Wczoraj
Trybunał Konstytucyjny
opublikował uzasadnienie do wyroku z 22 października w sprawie aborcji. Wieczorem
orzeczenie opublikowano z kolei w
Dzienniku Ustaw
, co oznacza, że zaczął on obowiązywać. Zgodnie z wyrokiem, aborcja ze względu na ciężkie i nieodwracalne wady płodu jest
niezgodna z polską konstytucją
. Pozostaje dozwolona w dwóch przypadkach: gdy ciąża powstaje w wyniku przestępstwa i gdy bezpośrednio zagraża życiu matki.
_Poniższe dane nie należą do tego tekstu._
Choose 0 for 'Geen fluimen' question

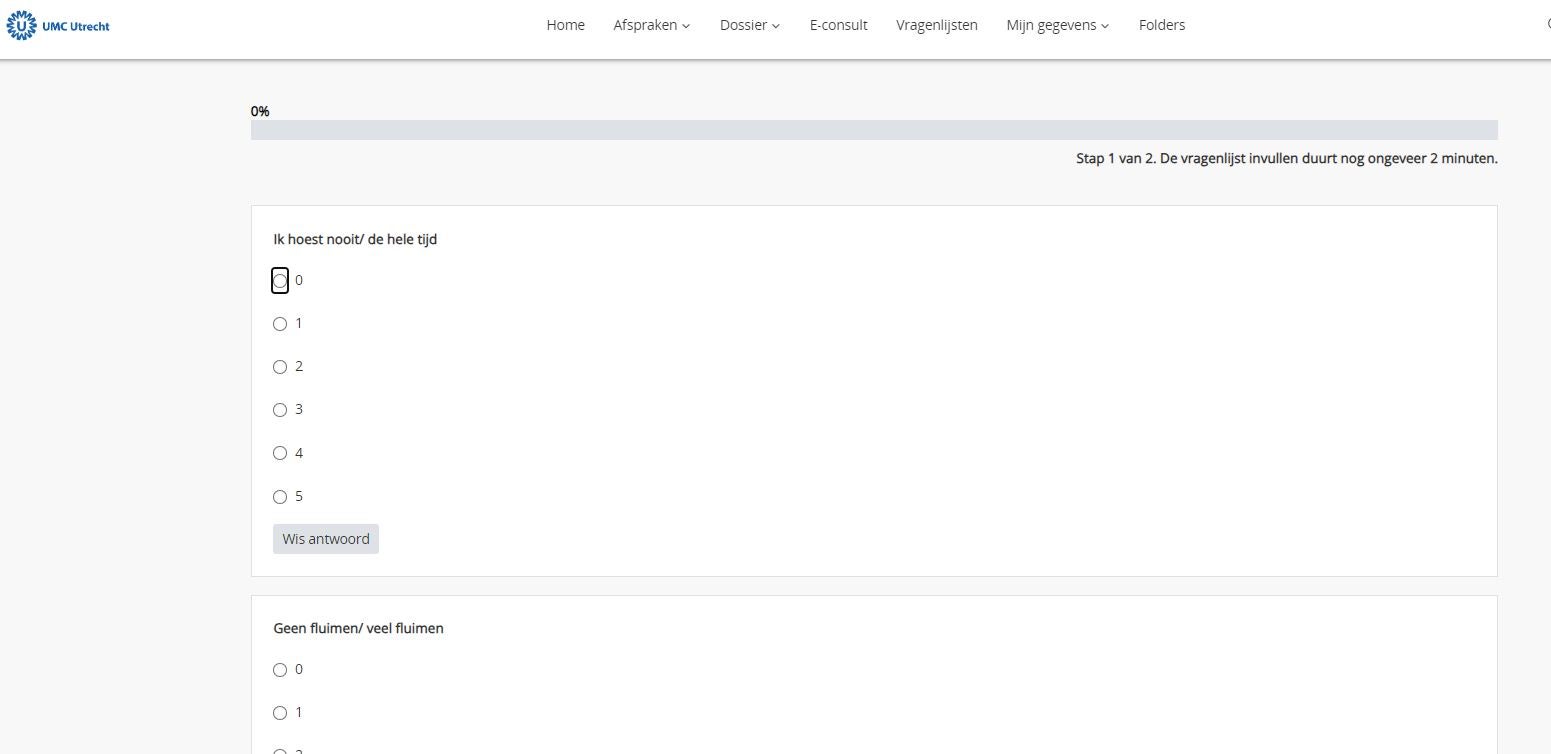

W odpowiedzi na publikację uzasadnienia, a następnie wyroku Strajk Kobiet zorganizował
protesty w sumie w ponad 40 miastach
. W Warszawie demonstracja zaczęła się przed siedzibą Trybunału Konstytucyjnego. Następnie przeszła na Plac na Rozdrożu, Plac Trzech Krzyży i Rondo de Gaulle'a, skąd skierowała się w kierunku Placu Zawiszy i siedziby PiS na Nowogrodzkiej.
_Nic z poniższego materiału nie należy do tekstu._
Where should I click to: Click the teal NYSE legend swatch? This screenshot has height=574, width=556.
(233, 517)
- Wszystkich wzywamy, żeby wyszli na ulicę. Żeby tym razem iść tak, żeby zostawiać ślady. Wyraźcie ten swój gniew tak, jak uważacie. To nie my zaczęłyśmy. To, że to się dzieje, to jest wina rządu - mówiła
Marta Lempart
na konferencji przed protestem.
Z relacji organizatorów protestu wynika, że tym razem nie doszło do konfrontacji z policją.
"
Dzisiaj policja zachowywała się bardzo nietypowo
jak na nich - jak sami mogliście zauważyć, brak przemocowców w mundurach wychodzi wszystkim na dobre. Na ten moment nie mamy również żadnych informacji o osobach zatrzymanych, miejmy nadzieję, że tak pozostanie" - pisano na grupach na Telegramie.
Protesty odbyły się też w innych miastach:
Krakowie, Katowicach, Poznaniu, Łodzi, Szczecinie, a także w Berlinie pod domem Julii Przyłębskiej.
Na dziś Strajk Kobiet zapowiada blokadę Warszawy, a na piątek "marsz na Warszawę" i dalsze protesty w innych miastach.